Give back exactly the lines of the material below that start at the one holding "Instruction: Click right" and end at the last line, minus the pictures.

> _Exercise material_:
┄┄┄┄┄┄┄┄┄┄┄┄┄┄┄┄┄┄┄┄
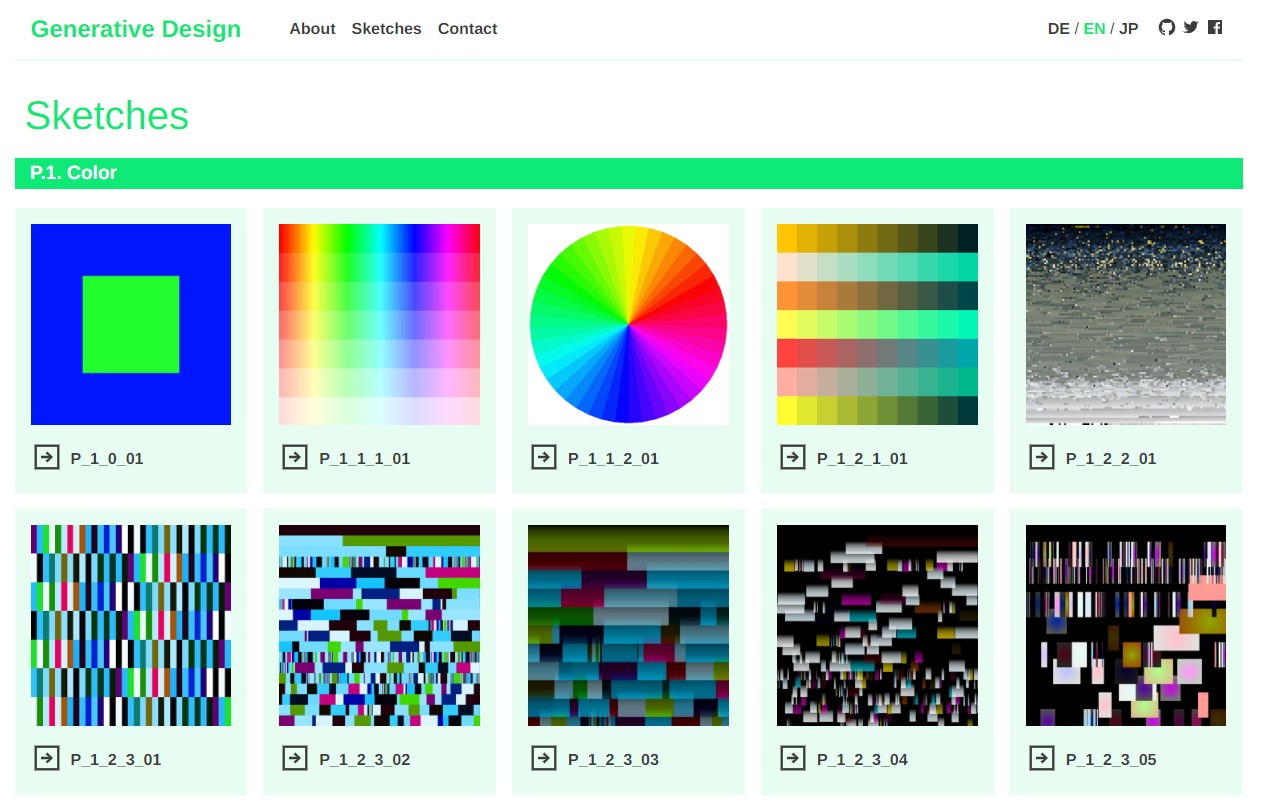Open the GitHub icon link
Screen dimensions: 1268x804
click(1166, 28)
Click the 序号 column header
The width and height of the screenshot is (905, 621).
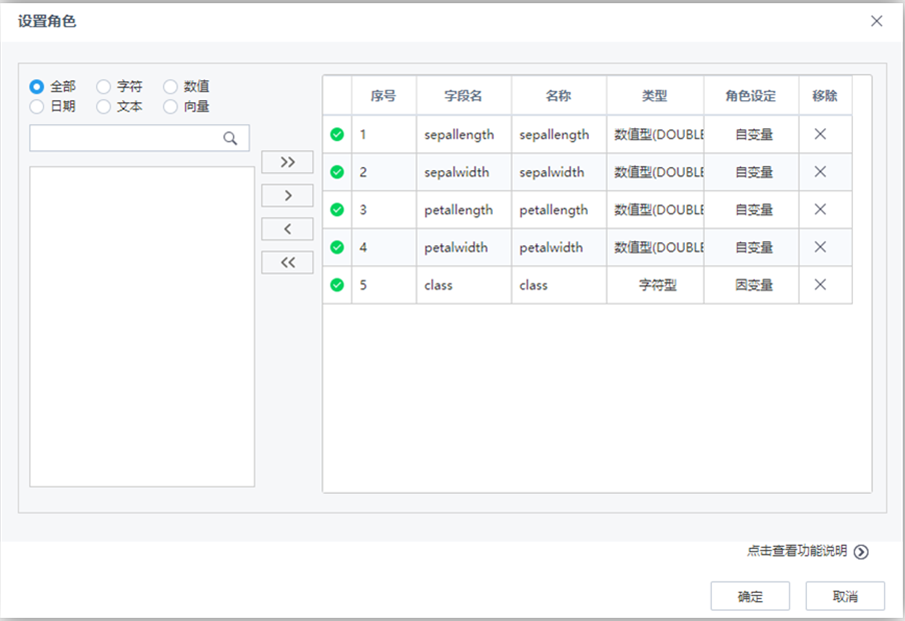(383, 95)
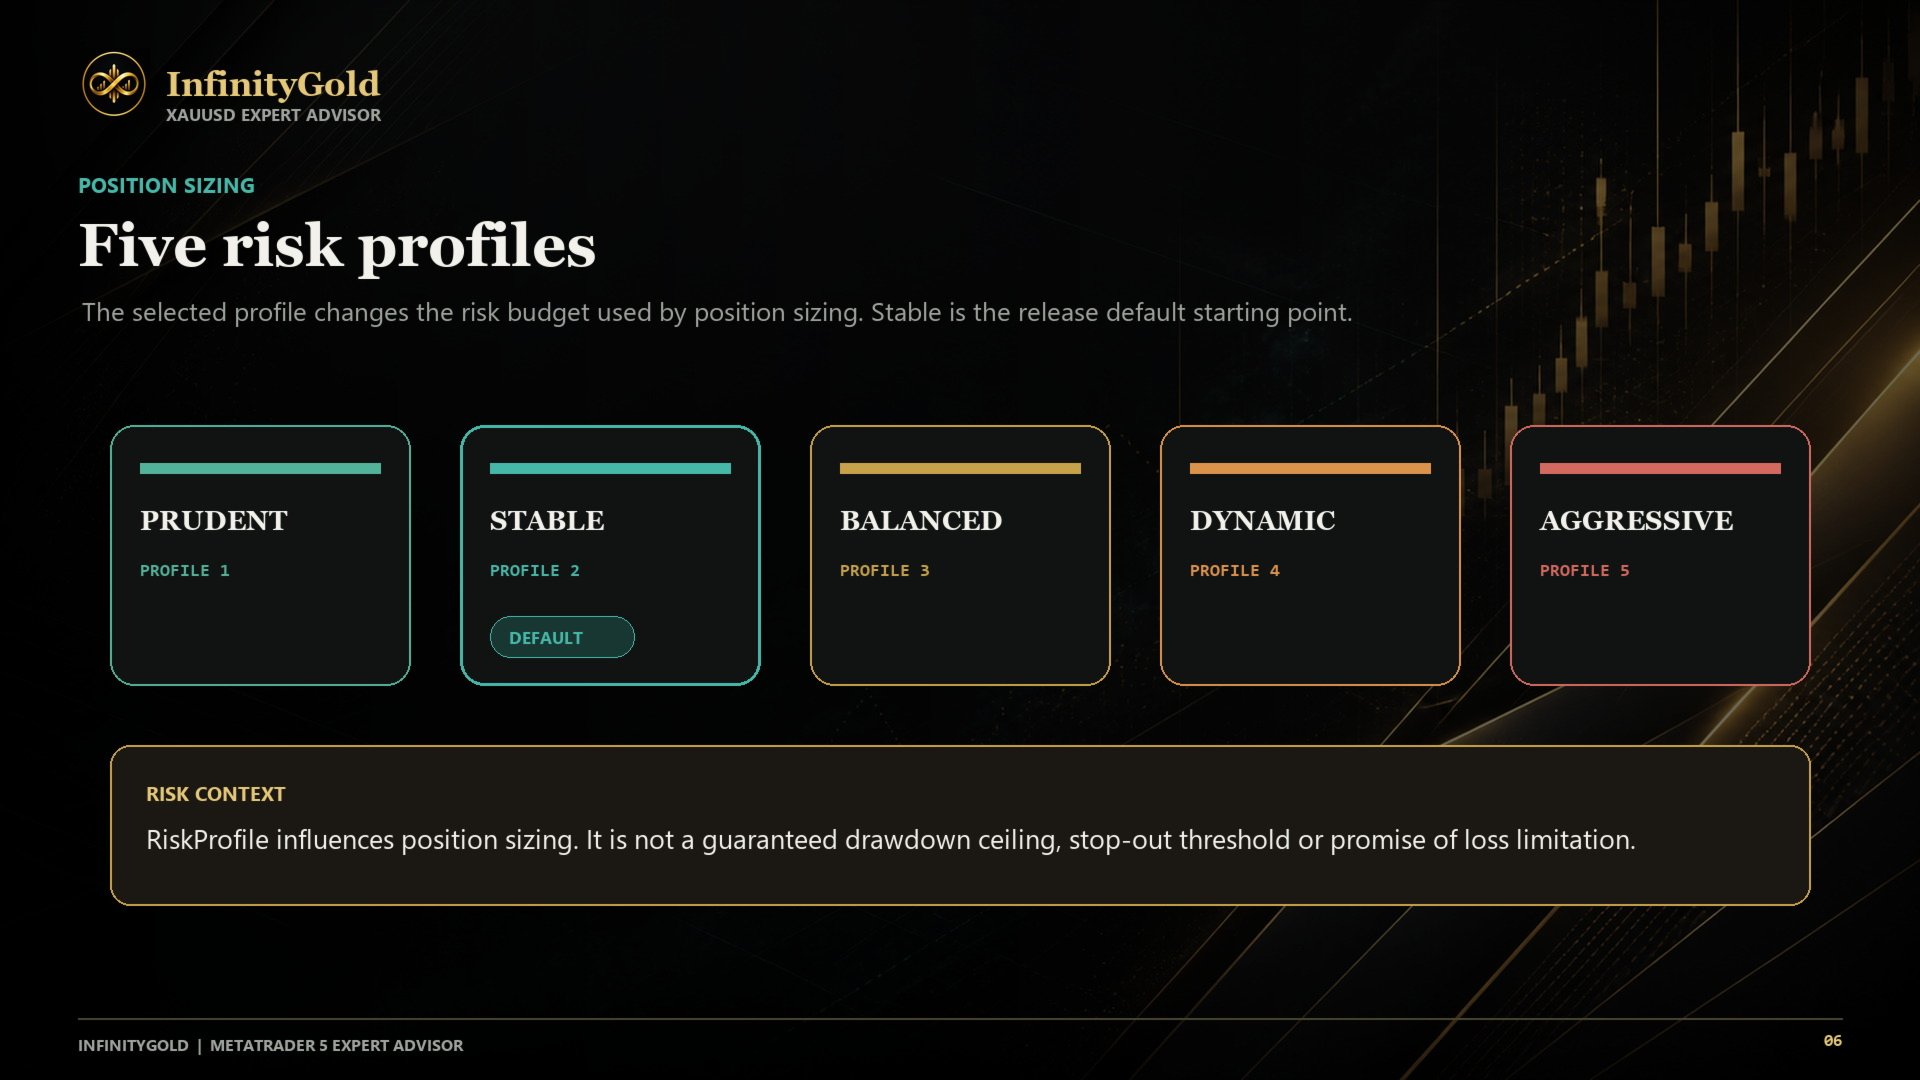Click the PROFILE 3 label
1920x1080 pixels.
(x=884, y=570)
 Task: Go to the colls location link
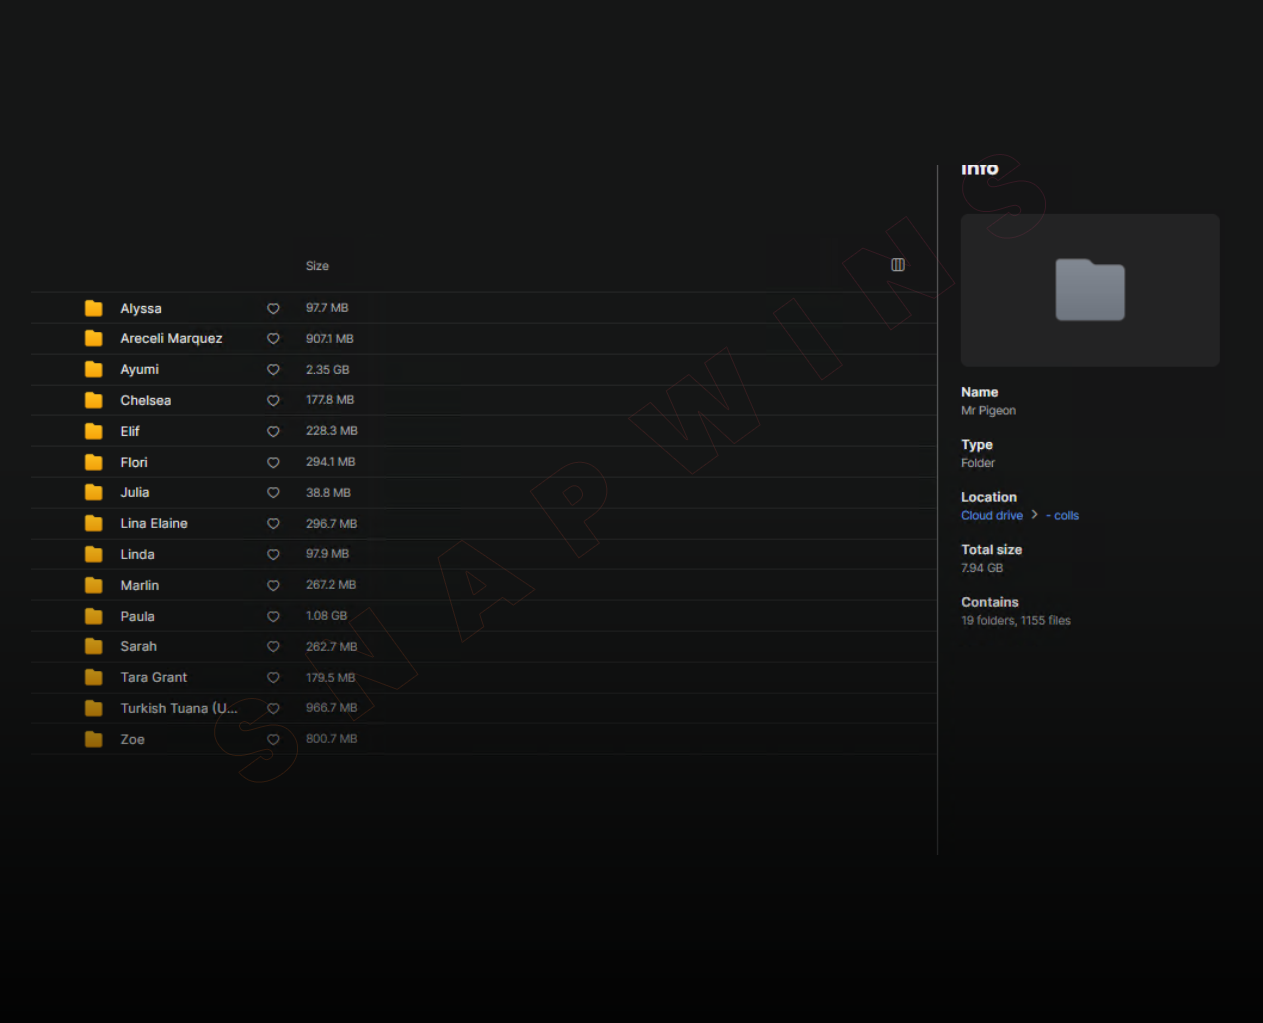[1065, 516]
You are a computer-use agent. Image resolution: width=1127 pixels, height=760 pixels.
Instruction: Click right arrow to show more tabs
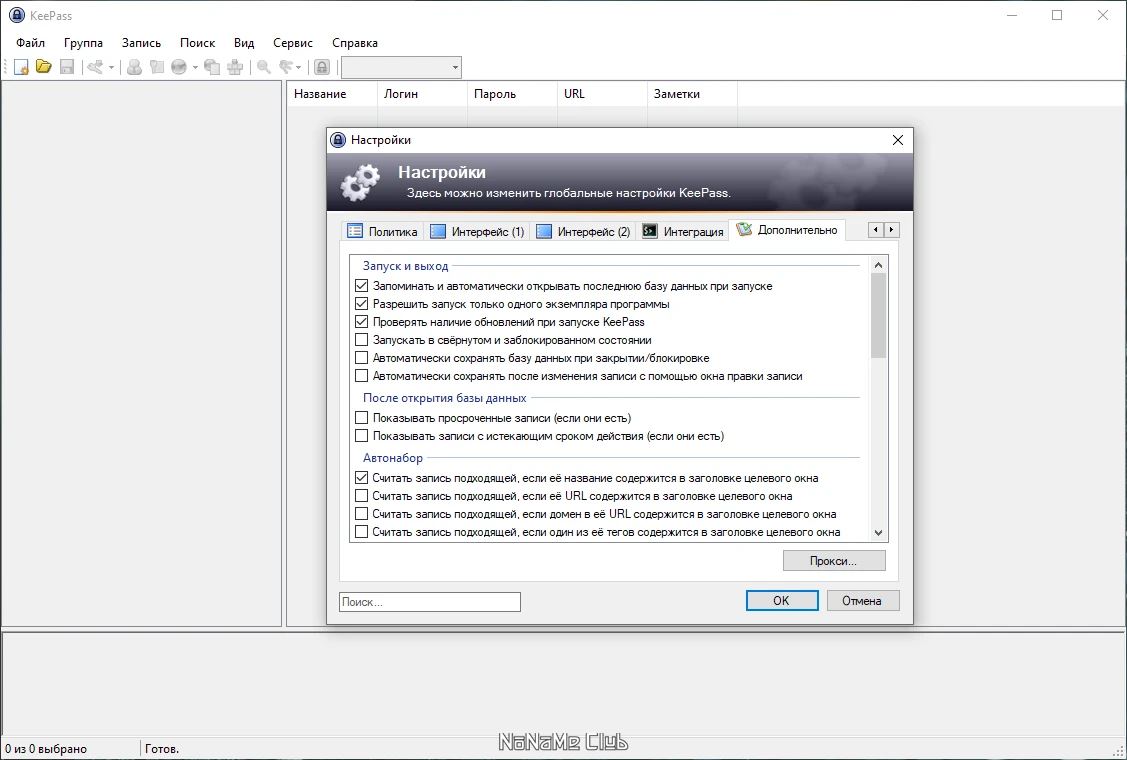(x=891, y=229)
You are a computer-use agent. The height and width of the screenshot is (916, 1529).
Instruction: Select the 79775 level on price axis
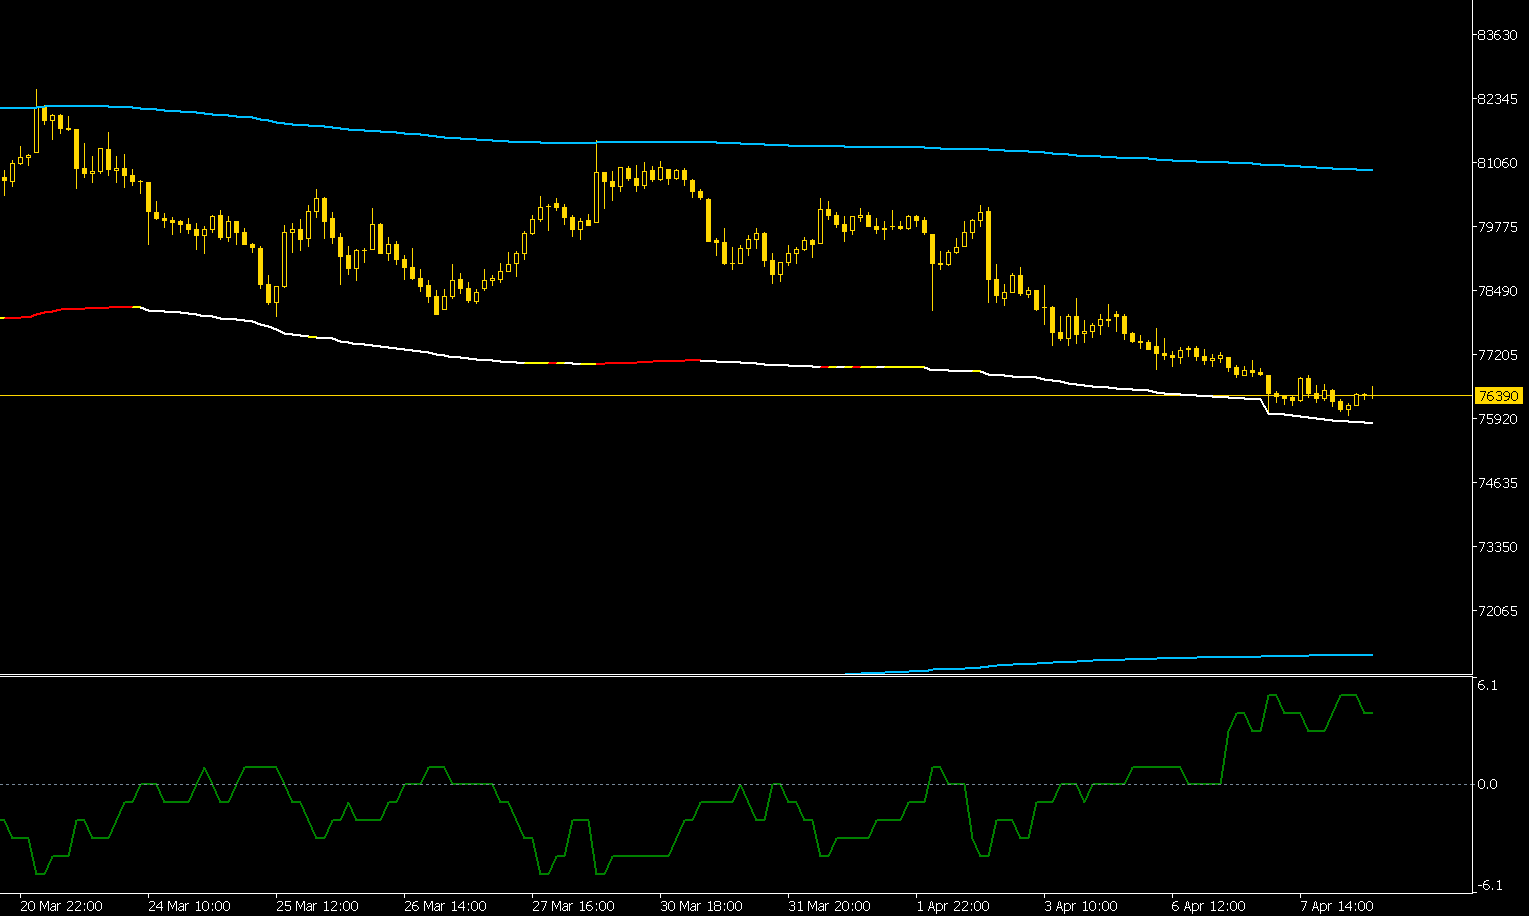[x=1497, y=227]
┄┄┄┄┄┄┄┄┄┄┄┄┄┄┄┄┄┄┄┄
> _Task answer_:
Instruction: Click right arrow to show more tabs
(x=891, y=229)
You are a computer-use agent. The height and width of the screenshot is (916, 1529).
Instruction: Select the 79775 level on price axis
[x=1497, y=227]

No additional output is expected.